**DIRECTIONS FOR THIS TASK:**
Pull every line with "computer" from the data.

◇ ◇ ◇

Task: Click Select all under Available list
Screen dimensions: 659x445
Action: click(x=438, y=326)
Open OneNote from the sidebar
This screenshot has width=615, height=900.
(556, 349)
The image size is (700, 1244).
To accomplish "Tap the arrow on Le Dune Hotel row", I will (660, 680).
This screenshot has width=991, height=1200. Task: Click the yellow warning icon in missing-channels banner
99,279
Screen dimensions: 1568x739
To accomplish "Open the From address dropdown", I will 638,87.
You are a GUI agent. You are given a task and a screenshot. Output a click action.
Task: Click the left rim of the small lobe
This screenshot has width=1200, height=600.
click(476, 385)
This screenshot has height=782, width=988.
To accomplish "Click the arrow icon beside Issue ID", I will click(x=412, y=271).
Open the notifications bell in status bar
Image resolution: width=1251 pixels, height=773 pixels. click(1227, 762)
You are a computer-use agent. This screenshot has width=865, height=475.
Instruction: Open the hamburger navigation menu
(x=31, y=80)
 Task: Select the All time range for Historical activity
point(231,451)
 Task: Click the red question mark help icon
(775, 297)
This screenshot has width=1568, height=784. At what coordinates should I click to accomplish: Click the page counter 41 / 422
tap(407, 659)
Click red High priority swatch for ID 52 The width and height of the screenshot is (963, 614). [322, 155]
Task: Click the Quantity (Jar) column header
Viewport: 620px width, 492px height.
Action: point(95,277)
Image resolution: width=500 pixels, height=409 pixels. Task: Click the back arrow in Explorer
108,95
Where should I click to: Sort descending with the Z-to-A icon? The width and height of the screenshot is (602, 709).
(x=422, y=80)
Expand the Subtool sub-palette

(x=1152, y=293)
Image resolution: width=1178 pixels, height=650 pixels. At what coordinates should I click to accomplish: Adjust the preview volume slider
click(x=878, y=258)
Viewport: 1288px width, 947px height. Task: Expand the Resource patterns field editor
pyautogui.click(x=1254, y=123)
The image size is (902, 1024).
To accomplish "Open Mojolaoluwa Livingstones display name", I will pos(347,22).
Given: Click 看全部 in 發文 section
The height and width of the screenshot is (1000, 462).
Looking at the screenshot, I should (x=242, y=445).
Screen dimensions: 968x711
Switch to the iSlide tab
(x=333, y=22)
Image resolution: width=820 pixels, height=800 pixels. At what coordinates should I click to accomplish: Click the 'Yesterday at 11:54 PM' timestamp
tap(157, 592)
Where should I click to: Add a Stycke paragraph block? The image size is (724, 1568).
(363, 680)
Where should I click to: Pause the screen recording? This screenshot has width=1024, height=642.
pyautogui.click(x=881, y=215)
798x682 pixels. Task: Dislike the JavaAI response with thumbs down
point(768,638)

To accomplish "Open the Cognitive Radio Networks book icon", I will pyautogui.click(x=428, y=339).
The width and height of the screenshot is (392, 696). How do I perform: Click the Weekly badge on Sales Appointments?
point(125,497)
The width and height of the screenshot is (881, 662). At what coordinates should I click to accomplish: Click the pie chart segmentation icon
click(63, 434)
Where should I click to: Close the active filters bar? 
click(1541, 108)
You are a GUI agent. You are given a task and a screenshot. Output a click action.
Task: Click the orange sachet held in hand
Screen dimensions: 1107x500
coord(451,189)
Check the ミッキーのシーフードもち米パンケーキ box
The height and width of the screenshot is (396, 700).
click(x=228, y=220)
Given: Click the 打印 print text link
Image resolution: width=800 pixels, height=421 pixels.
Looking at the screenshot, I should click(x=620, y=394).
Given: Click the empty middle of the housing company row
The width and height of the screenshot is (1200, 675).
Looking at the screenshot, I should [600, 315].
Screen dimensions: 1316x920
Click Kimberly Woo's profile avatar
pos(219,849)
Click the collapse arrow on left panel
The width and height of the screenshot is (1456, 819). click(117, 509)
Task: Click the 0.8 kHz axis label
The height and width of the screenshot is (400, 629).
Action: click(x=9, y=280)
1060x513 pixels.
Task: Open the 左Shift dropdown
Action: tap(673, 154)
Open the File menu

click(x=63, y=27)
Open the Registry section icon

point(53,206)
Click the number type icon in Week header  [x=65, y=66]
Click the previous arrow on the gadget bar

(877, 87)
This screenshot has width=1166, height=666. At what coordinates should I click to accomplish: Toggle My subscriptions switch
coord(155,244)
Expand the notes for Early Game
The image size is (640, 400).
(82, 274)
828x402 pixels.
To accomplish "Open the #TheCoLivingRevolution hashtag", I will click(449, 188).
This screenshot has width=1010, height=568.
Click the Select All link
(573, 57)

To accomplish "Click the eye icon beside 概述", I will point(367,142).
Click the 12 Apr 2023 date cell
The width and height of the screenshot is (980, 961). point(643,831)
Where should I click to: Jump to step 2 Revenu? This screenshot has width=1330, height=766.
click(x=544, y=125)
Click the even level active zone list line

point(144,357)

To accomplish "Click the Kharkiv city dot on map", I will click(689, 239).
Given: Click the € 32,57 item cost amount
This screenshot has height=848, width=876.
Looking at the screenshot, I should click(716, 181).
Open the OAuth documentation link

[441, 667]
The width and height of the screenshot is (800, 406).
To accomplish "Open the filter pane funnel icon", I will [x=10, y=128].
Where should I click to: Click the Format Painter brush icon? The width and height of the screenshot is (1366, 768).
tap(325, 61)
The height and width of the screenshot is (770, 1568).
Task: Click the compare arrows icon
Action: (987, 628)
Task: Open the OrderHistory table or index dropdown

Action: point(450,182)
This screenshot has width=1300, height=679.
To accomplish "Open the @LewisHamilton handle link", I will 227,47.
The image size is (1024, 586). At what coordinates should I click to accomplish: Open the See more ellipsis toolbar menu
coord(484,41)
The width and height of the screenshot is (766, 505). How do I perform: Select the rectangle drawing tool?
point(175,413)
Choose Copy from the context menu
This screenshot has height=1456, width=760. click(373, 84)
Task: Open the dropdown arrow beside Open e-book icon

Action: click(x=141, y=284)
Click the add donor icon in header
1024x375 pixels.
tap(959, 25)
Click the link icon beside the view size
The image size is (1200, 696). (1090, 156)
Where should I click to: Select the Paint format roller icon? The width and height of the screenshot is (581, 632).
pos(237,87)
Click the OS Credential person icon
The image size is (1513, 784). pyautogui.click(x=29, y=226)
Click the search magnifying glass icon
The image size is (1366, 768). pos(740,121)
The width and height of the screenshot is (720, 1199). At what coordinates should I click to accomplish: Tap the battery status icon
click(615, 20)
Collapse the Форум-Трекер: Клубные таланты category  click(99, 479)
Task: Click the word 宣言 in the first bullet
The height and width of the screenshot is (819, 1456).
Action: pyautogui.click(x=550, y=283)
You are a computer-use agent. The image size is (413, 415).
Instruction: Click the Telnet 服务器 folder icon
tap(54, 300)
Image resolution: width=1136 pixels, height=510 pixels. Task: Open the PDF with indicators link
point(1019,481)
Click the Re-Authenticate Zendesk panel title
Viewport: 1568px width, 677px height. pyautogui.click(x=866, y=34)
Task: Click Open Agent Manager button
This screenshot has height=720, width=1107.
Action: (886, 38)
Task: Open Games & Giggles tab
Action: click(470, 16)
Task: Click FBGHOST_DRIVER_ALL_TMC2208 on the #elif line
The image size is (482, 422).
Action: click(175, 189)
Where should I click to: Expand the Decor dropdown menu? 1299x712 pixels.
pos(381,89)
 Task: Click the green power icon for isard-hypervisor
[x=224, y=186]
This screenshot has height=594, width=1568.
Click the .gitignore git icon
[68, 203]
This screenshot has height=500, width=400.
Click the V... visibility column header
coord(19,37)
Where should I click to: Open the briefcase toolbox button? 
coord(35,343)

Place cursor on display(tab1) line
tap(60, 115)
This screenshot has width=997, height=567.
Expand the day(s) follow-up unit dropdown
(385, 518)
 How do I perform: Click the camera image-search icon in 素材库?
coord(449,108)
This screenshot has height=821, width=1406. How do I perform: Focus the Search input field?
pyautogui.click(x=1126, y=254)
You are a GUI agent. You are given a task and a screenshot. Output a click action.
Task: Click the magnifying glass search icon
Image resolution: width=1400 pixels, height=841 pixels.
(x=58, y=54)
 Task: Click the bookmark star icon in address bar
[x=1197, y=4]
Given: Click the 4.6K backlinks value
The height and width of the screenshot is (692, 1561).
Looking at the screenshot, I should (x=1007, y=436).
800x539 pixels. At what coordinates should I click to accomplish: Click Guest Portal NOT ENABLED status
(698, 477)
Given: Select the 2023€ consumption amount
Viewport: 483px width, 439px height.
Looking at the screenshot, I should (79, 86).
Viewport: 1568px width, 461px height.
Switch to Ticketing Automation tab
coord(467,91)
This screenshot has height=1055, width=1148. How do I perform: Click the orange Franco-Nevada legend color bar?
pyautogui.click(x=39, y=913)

◇ ◇ ◇

**PROBLEM SOLUTION:**
You are a computer-use agent. This screenshot has width=865, height=475.
You are a computer-use agent. The image size is (413, 415).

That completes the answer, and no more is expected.